• [Data under study]
=====

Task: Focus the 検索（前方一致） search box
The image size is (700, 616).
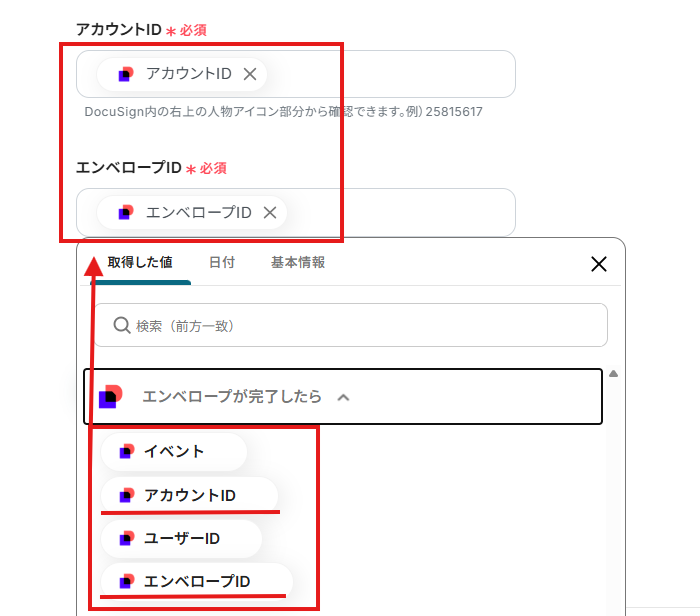Action: pyautogui.click(x=360, y=325)
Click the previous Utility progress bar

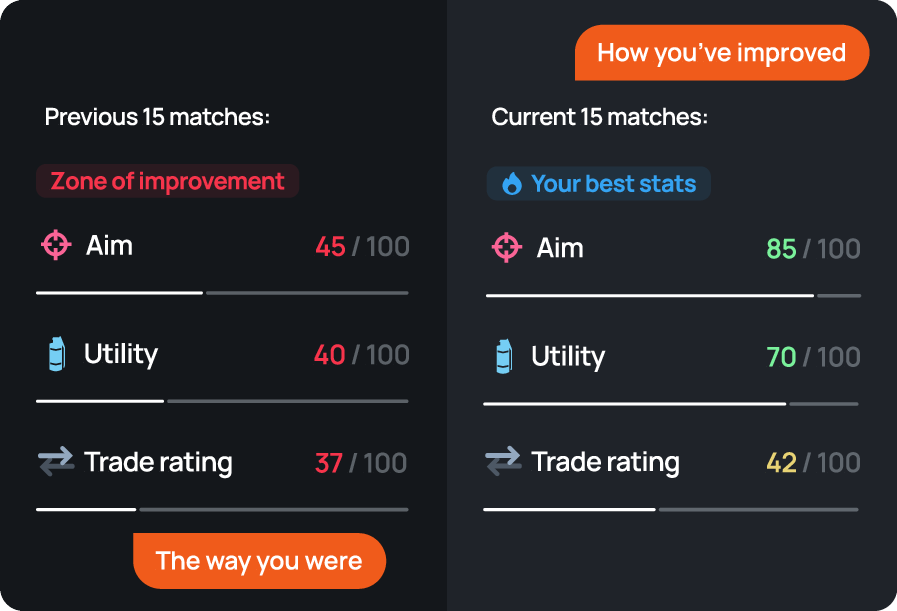coord(222,401)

=====

• [Your objective] Please set down the lines from the one with "The image size is (700, 616)." to the end of the entries above, exactly as they are, and drop every picture.

• [Answer space]
The image size is (700, 616).
Action: pyautogui.click(x=360, y=325)
Click the previous Utility progress bar

coord(222,401)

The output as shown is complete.